Siby Diabira, Directrice régionale de Proparco : « Notre volonté est de doubler nos engagements et de tripler les impacts ! »

Les chefs d’entreprise en Afrique ont un besoin de financement qui passe de plus en plus par de l’intermédiation. Pour Siby Diabira, c’est l’un des prolongements du métier historique de Proparco, le bras financier de l’Agence française de développement (AFD), qui est d’investir en prêts ou prises de participations dans les PME et les banques.

L’Éco austral : Plus de 40 ans après sa création, Proparco veut doubler ses engagements annuels d’ici à 2020, les faisant passer d’un milliard d’euros à deux milliards. Quel bilan pouvez-vous déjà dresser, en particulier pour notre sous-région ?
Siby Diabira
 : Même s’il nous reste un peu de temps avant de faire un bilan, je peux affirmer que nous sommes sur la bonne voie. À preuve, en 2018, nous avions engagé 1,6 milliard d’euros sur l’activité Proparco. Cette année, il y a eu une réorganisation du groupe AFD, cela nous a permis de récupérer une partie des activités qui étaient gérées par notre maison-mère et ainsi de proposer une offre « one-stop shop » à nos clients, notamment pour les lignes de crédits dédiées au climat ou les garanties de type Ariz (dispositif de garantie pour soutenir les projets de création et de développement des entreprises et des institutions de microfinance) que nous proposons aux banques commerciales.  Concernant la sous-région, depuis 2017, nous avons signé pour 340 millions d’euros de nouveaux projets, à mettre en relation avec la période 2014- 2016 où nous avions engagé 190 millions d’euros. On est dans une tendance à la hausse aussi bien en termes de volume que d’impact. Nous sommes rentrés dans de nouveaux secteurs, par exemple le logement social en Afrique du Sud. Nous avons pris des participations au sein de jeunes entreprises comme la fintech Jumo (une start-up sud-africaine qui permet de souscrire à des prêts et à des produits d’épargne depuis un téléphone portable). C’est un exemple fort de cette nouvelle stratégie visant à investir directement au capital des entreprises, notamment des start-up. Cela rejoint notre volonté de doubler nos engagements et de tripler les impacts ! 

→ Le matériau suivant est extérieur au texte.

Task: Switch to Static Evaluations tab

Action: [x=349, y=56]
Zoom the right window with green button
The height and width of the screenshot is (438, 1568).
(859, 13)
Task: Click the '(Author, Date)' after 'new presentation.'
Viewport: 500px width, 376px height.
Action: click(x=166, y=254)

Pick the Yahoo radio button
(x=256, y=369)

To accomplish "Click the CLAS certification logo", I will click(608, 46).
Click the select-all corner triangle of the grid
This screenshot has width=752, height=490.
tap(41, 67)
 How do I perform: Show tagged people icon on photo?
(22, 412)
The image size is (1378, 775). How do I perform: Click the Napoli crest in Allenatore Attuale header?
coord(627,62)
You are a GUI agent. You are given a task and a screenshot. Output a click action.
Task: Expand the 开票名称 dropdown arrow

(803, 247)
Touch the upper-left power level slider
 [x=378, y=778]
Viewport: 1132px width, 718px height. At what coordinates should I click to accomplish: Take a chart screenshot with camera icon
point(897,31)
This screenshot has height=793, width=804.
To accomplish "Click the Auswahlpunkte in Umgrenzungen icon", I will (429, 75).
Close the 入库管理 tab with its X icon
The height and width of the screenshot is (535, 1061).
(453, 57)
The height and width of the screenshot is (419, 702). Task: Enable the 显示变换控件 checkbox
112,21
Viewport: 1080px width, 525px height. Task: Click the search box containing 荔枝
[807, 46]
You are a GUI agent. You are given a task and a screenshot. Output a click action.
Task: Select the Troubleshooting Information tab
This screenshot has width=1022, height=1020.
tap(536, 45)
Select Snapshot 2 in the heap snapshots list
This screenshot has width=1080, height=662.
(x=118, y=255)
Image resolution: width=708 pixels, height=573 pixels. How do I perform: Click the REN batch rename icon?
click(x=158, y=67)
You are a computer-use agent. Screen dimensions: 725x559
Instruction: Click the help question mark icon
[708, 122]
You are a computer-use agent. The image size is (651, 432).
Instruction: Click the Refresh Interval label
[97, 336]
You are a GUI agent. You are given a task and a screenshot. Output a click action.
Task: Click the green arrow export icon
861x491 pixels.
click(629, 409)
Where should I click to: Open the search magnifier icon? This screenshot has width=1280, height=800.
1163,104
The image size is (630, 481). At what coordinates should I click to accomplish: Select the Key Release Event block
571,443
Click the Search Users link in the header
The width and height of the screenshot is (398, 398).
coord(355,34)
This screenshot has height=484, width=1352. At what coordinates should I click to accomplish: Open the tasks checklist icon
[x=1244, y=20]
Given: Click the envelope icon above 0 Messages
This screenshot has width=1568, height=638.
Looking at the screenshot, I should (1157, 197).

Quels sont les secteurs prioritaires que Proparco soutient et veut soutenir ?
Notre bureau couvre l’Afrique australe et l’océan Indien. De fait, il y a des marchés plus matures que d’autres. Si l'on prend Maurice et l’Afrique du Sud, le secteur financier restera sans doute prédominant dans nos actions. Dans ces marchés matures, notre capacité à peser en tant qu’institution de financement du développement passe en grande partie par de l’intermédiation, c’est-à-dire que nos financements destinés à soutenir, par exemple, des PME passent par des intermédiaires financiers, le plus souvent des banques commerciales locales ou des fonds d’investissement. Proparco est là pour accompagner les acteurs intéressés en leur accordant des lignes de crédit dédiées comme l’AFD l’a fait avec SUNREF 1, 2 et 3 (Sustainable Use of Natural Resources and Energy Finance, une ligne de crédit verte). Il s’agit aussi de soutenir les banques qui veulent financer plus de PME, en particulier en Afrique. C’est l’objet de la signature, en 2018, entre la MCB et le groupe AFD, d’un prêt de 100 millions de dollars pour accompagner cette banque sur le continent. Il y a aussi des investissements directs dans les énergies renouvelables ou les infrastructures liées au traitement des déchets et des projets hydrauliques à Madagascar… L’agriculture et l’agro-industrie restent des secteurs prioritaires. Proparco a investi 10 millions de dollars, avec Amethis, un gestionnaire de fonds d’investissement dédié au continent africain, et le fond mauricien Kibo, dans l’entreprise Merec. C’est le leader de la production de farine et de produits à base de blé au Mozambique. Avec cette prise de participation, l’entreprise a financé la toute première boulangerie industrielle du pays !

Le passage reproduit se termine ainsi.